## Entries supplied

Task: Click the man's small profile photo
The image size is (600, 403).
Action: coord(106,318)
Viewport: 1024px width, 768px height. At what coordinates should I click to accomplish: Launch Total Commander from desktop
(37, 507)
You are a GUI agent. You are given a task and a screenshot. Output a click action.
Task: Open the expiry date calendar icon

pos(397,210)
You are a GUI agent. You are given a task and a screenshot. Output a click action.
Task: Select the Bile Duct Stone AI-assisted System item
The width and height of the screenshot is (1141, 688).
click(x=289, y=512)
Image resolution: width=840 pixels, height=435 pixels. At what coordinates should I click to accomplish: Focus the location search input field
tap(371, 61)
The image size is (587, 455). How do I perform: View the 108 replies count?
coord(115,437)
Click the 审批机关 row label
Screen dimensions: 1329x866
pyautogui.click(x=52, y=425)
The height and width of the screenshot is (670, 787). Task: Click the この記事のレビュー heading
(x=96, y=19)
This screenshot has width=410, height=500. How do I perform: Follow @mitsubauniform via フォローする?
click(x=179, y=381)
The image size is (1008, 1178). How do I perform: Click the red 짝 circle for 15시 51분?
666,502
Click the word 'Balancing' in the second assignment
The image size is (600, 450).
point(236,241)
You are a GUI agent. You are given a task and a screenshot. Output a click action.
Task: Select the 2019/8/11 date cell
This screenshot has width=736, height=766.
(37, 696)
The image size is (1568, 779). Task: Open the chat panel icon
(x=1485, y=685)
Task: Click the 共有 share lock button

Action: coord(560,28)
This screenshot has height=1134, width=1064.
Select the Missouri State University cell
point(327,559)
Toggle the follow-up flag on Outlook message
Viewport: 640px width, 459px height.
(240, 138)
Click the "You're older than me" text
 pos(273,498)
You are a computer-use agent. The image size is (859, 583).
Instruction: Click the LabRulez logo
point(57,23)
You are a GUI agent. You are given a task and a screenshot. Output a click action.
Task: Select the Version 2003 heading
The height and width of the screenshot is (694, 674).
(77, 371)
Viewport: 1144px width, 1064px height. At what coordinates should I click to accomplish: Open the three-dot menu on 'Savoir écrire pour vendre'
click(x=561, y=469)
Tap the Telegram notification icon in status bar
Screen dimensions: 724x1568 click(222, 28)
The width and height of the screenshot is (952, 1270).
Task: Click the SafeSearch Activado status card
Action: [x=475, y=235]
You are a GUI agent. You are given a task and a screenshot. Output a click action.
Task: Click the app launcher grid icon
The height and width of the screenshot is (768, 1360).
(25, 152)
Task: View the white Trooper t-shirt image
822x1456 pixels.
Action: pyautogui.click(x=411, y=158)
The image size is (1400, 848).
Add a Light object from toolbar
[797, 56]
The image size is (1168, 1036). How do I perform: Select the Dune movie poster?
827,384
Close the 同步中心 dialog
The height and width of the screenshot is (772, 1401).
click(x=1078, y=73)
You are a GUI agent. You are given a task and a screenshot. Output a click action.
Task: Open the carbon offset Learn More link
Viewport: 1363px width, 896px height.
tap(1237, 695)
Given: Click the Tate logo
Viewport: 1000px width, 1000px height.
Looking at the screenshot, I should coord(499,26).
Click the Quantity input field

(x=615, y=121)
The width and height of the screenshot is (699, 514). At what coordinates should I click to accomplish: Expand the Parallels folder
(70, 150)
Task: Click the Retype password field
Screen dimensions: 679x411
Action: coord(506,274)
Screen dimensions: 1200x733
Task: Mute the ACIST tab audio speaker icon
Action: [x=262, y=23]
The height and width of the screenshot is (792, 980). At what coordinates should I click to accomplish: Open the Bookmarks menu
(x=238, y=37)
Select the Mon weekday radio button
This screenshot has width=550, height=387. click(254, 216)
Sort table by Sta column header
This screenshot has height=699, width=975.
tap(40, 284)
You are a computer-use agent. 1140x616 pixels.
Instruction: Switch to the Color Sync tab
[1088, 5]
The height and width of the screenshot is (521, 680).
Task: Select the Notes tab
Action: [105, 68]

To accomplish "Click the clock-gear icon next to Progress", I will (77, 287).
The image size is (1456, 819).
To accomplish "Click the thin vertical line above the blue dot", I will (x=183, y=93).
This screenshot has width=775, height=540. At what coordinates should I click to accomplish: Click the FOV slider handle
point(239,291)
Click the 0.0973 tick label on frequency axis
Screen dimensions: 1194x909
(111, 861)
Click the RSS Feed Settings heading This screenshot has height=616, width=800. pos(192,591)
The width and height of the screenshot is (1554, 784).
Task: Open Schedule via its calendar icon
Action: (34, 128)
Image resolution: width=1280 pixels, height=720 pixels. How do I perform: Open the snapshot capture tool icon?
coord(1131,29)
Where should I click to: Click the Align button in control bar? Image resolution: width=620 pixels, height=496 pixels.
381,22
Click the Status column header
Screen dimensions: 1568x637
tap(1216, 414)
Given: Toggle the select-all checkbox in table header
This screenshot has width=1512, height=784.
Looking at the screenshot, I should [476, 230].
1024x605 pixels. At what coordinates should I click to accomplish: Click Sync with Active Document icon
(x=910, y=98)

## Exercise brief
All of the data is to be transcribed exactly as written.

## Finished exercise
Task: Click the man's small profile photo
The image size is (600, 403).
Action: coord(106,318)
Viewport: 1024px width, 768px height. At what coordinates should I click to accomplish: Launch Total Commander from desktop
(37, 507)
You are a GUI agent. You are given a task and a screenshot. Output a click action.
Task: Open the expiry date calendar icon

pos(397,210)
You are a GUI agent. You are given a task and a screenshot. Output a click action.
Task: Select the Bile Duct Stone AI-assisted System item
The width and height of the screenshot is (1141, 688).
click(x=289, y=512)
Image resolution: width=840 pixels, height=435 pixels. At what coordinates should I click to accomplish: Focus the location search input field
tap(371, 61)
The image size is (587, 455). How do I perform: View the 108 replies count?
coord(115,437)
Click the 审批机关 row label
Screen dimensions: 1329x866
pyautogui.click(x=52, y=425)
The height and width of the screenshot is (670, 787). Task: Click the この記事のレビュー heading
(x=96, y=19)
This screenshot has width=410, height=500. How do I perform: Follow @mitsubauniform via フォローする?
click(x=179, y=381)
The image size is (1008, 1178). How do I perform: Click the red 짝 circle for 15시 51분?
666,502
Click the word 'Balancing' in the second assignment
The image size is (600, 450).
point(236,241)
You are a GUI agent. You are given a task and a screenshot. Output a click action.
Task: Select the 2019/8/11 date cell
This screenshot has width=736, height=766.
(37, 696)
The image size is (1568, 779). Task: Open the chat panel icon
(x=1485, y=685)
Task: Click the 共有 share lock button

Action: coord(560,28)
This screenshot has height=1134, width=1064.
Select the Missouri State University cell
point(327,559)
Toggle the follow-up flag on Outlook message
Viewport: 640px width, 459px height.
(240, 138)
Click the "You're older than me" text
 pos(273,498)
You are a computer-use agent. The image size is (859, 583).
Instruction: Click the LabRulez logo
point(57,23)
You are a GUI agent. You are given a task and a screenshot. Output a click action.
Task: Select the Version 2003 heading
The height and width of the screenshot is (694, 674).
(77, 371)
Viewport: 1144px width, 1064px height. At what coordinates should I click to accomplish: Open the three-dot menu on 'Savoir écrire pour vendre'
click(x=561, y=469)
Tap the Telegram notification icon in status bar
Screen dimensions: 724x1568 click(222, 28)
The width and height of the screenshot is (952, 1270).
Task: Click the SafeSearch Activado status card
Action: [x=475, y=235]
You are a GUI agent. You are given a task and a screenshot. Output a click action.
Task: Click the app launcher grid icon
The height and width of the screenshot is (768, 1360).
(25, 152)
Task: View the white Trooper t-shirt image
822x1456 pixels.
Action: pyautogui.click(x=411, y=158)
The image size is (1400, 848).
Add a Light object from toolbar
[797, 56]
The image size is (1168, 1036). How do I perform: Select the Dune movie poster?
827,384
Close the 同步中心 dialog
The height and width of the screenshot is (772, 1401).
click(x=1078, y=73)
You are a GUI agent. You are given a task and a screenshot. Output a click action.
Task: Open the carbon offset Learn More link
Viewport: 1363px width, 896px height.
tap(1237, 695)
Given: Click the Tate logo
Viewport: 1000px width, 1000px height.
Looking at the screenshot, I should coord(499,26).
Click the Quantity input field

(x=615, y=121)
The width and height of the screenshot is (699, 514). At what coordinates should I click to accomplish: Expand the Parallels folder
(70, 150)
Task: Click the Retype password field
Screen dimensions: 679x411
Action: coord(506,274)
Screen dimensions: 1200x733
Task: Mute the ACIST tab audio speaker icon
Action: [x=262, y=23]
The height and width of the screenshot is (792, 980). At what coordinates should I click to accomplish: Open the Bookmarks menu
(x=238, y=37)
Select the Mon weekday radio button
This screenshot has width=550, height=387. click(254, 216)
Sort table by Sta column header
This screenshot has height=699, width=975.
tap(40, 284)
You are a computer-use agent. 1140x616 pixels.
Instruction: Switch to the Color Sync tab
[1088, 5]
The height and width of the screenshot is (521, 680).
Task: Select the Notes tab
Action: [105, 68]

To accomplish "Click the clock-gear icon next to Progress", I will (77, 287).
The image size is (1456, 819).
To accomplish "Click the thin vertical line above the blue dot", I will (x=183, y=93).
This screenshot has width=775, height=540. At what coordinates should I click to accomplish: Click the FOV slider handle
point(239,291)
Click the 0.0973 tick label on frequency axis
Screen dimensions: 1194x909
(111, 861)
Click the RSS Feed Settings heading This screenshot has height=616, width=800. pos(192,591)
The width and height of the screenshot is (1554, 784).
Task: Open Schedule via its calendar icon
Action: (34, 128)
Image resolution: width=1280 pixels, height=720 pixels. How do I perform: Open the snapshot capture tool icon?
coord(1131,29)
Where should I click to: Click the Align button in control bar? Image resolution: width=620 pixels, height=496 pixels.
381,22
Click the Status column header
Screen dimensions: 1568x637
tap(1216, 414)
Given: Toggle the select-all checkbox in table header
This screenshot has width=1512, height=784.
Looking at the screenshot, I should [476, 230].
1024x605 pixels. At what coordinates should I click to accomplish: Click Sync with Active Document icon
(x=910, y=98)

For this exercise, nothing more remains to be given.